After a total of more than five days of deliberations, the jury reported it was deadlocked and “further deliberations will not resolve our impasse.”
The jury foreman later said the panel was deadlocked 8-4 in favor of finding Deedy not guilty.
The start of Monday’s court proceedings was held in open court at 3:30 p.m., with Ahn announcing that the jury had sent a note saying it was at an impasse.
When Hart told the judge the defense was not ready to accept a hung jury, she called the lawyers to the bench for the private conference even though the jurors were not in court.
About 20 minutes later, she told members in the gallery, including the relatives and friends of Deedy and Elderts, to leave the courtroom.
Ahn reopened the courtroom shortly after 4 p.m., polled the jurors, who affirmed they were deadlocked, and declared the mistrial.
The Star-Advertiser and the television news stations sent Ahn an email last month during the trial asking her to consider their concerns over bench conferences that were held without the jury present.

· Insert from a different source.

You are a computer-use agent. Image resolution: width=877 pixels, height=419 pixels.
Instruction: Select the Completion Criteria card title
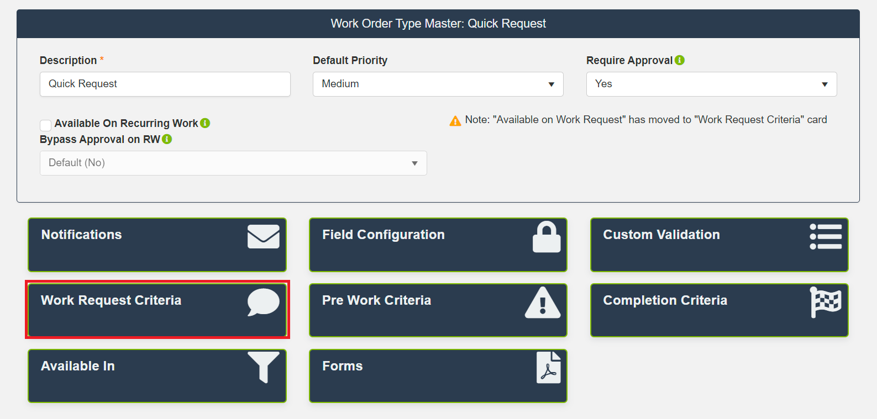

Those bench conferences were transcribed by the court reporter, and the media regards them as official court proceedings that should be held in open court, the email said.
Ahn, however, continued to hold those private conferences, including the one Monday afternoon before she cleared the courtroom.
Portnoy said the only time a public court proceeding can be closed, under U.S. Supreme Court and various state Supreme Court rulings, is after the media, on behalf of the public, is given a chance to object to the closure.
He said holding secret proceedings undermines the public’s trust in the court and “shows a disregard for the public’s right to witness courtroom proceedings.”
Portnoy also said judges cannot seal transcripts without a hearing. The judge, he said, is “just compounding her error.”
Five notes that the jury sent to the judge during its deliberations had been kept confidential by Ahn until the conclusion of the trial.
The notes, which were made public Wednesday, included one sent during the first day of deliberations asking for “transcripts of witness statements.”
The judge declined, answering that the jury had “received all of the evidence which you may consider to decide this case.”
Another asked what would happen if one of the jurors was sick, which was why the jury got to take Friday off.
The jurors returned Monday and sent one note at 12:04 p.m. saying they believed they were unable to reach a unanimous verdict.
Ahn told them to continue to deliberate.
Later that afternoon, the jurors sent the final note saying they did not have a verdict and that more deliberations would not help.
The note led to the court session, the bench conference, the closed hearing and Ahn’s declaration of a mistrial.
Ahn scheduled a hearing for Friday to set the retrial date, suggesting May or June next year. But on Wednesday, the court postponed the hearing until Sept. 13.